現在までの達成度 (区分) |
現在までの達成度 (区分)
3: やや遅れている
理由
本研究はアルキルアミド類を基質として、触媒的に直接α-アミノボロン酸誘導体を立体選択的に合成する手法の確立を目指している。特に、本計画では複雑な分子の合成後期に適用可能な汎用性の高い変換を指向しており、多官能性の化合物に対しても化学選択的に狙った位置へホウ素を導入出来る汎用性の高い変換を達成したい。 本反応は、2つの金属による2つの触媒反応からなり、基質であるアルキルアミドの酸化的にイミン形成と、続く触媒的不斉ヒドロホウ素化によってα位にホウ素が置換したアルキルアミドの合成を目指す。 本年度ではまず、最初のステップであるアルキルアミドの触媒的酸化の検討を行った。アミンやアミドの酸化反応は村橋、直田等によってRu触媒を用いた例が(Chem. Rev., 1998, 98, 2599)、またLi等によってCu触媒を用いた手法が報告されている (Acc. Chem. Res. 2009, 42, 335)。これらの条件を参考にしつつ、種々の金属触媒と酸化剤の組み合わせを検討することで、基準としているアルキルアミドのイミン形成反応の進行を試みている。

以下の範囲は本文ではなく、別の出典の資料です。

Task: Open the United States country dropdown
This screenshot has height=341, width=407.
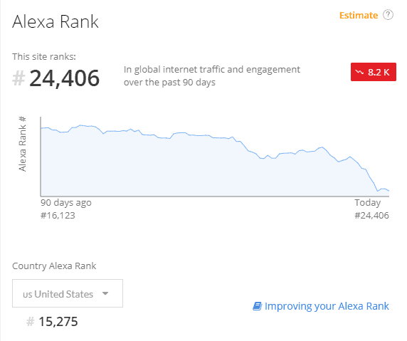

現在のところ、高収率かつ高選択的に目的の反応が進行する条件が定まっていない。 本年度では、イミンのヒドロホウ素化についても予備的な検討を行っている。本計画における2段階目のステップである、イミンへのヒドロホウ素の不斉付加は、本計画の申請時には達成されておらず、この2段階目の反応自身に新規性があった。予備的知見を得るため一般的なイミン化合物を用いて、ロジウム触媒による立体選択的なヒドロホウ素化反応の検討を行った。現在のところ、効率的かつ高い立体選択性を達成する条件の発見には至っていない。このような検討を行っている途中、Morken等がPd触媒によるイミンの触媒的不斉ホウ素化を達成した(JACS, 2013, 135, 9252)。